2005 – New Line Cinema

According to him, today the intellectual property motivating the script of a film could be a game like Battleshipwhen yesterday, a script was based on an experience, an emotion, a situation. And all this has become systemic:

“Managers are more concerned about not getting fired than they are about doing something great, so they follow a set of rules that are kind of set in stone and don't really translate to the screen. But as long as they follow them, they don't lose their job because they can say, 'I made a film from the board game Paydayso even if the film didn't work, you can't throw me out'.”

According to the actor of Bad Monkeyall is not lost and the initiation of this new, somewhat castrating system must come from the spectators:

“People want to laugh, they want to see things that seem a little dangerous or push the boundaries.he concluded. I think we'll see more of this in the cinematic space sooner or later, in my opinion.”

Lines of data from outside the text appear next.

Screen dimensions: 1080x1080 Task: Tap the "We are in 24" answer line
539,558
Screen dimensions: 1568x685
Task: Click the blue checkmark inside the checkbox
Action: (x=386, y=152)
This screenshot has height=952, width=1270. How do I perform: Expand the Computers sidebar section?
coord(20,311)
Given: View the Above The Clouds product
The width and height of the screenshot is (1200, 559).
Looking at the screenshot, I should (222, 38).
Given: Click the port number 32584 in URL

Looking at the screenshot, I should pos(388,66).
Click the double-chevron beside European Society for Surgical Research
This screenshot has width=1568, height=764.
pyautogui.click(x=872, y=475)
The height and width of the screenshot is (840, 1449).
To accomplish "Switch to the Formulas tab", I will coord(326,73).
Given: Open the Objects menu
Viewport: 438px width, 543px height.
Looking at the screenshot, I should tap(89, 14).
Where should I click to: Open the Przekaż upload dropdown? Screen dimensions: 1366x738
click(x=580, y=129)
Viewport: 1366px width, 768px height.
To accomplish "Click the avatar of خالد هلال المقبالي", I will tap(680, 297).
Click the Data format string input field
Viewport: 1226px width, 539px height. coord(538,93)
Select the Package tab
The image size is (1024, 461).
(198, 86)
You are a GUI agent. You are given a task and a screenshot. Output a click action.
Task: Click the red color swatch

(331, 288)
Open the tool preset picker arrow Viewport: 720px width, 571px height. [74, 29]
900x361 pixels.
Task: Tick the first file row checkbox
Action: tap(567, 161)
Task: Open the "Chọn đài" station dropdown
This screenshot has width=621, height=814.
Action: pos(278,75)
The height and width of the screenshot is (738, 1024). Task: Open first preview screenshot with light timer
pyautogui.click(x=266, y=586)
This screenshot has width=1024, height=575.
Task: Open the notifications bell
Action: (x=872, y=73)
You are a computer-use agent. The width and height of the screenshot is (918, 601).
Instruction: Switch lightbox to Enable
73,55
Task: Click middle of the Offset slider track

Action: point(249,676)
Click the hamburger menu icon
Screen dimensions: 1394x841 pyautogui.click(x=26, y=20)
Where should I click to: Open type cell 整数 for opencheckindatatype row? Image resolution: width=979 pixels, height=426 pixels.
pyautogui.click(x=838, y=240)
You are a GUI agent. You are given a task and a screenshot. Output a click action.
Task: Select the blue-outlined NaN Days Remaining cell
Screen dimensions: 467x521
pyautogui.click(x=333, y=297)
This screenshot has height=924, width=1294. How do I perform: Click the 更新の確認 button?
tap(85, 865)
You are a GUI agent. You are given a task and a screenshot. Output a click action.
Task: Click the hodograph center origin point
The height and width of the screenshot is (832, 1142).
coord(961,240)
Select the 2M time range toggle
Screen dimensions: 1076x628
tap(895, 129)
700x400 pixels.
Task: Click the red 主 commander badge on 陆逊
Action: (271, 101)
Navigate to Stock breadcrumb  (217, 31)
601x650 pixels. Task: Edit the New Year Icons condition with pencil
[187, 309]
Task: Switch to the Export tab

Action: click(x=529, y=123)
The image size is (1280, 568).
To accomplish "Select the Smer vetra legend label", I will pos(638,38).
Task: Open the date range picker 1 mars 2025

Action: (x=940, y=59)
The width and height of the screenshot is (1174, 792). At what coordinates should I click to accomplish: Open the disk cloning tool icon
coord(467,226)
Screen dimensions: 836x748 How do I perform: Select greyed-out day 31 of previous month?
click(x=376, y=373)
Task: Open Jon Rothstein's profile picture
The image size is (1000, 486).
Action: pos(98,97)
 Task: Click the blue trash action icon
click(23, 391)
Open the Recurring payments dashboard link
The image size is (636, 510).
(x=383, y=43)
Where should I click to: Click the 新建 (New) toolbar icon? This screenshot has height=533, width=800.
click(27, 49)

Maybe the series Bad Monkey Is it part of the solution? Not recommended for children under 16, its ten episodes will follow a former detective turned restaurant inspector. But not for long, because a severed arm is found, which relaunches his career and leads him to rub shoulders with circles eaten away by corruption. Bad Monkeycreated by Bill Lawrence (Ted Lasso), will air on August 14 on Apple TV+.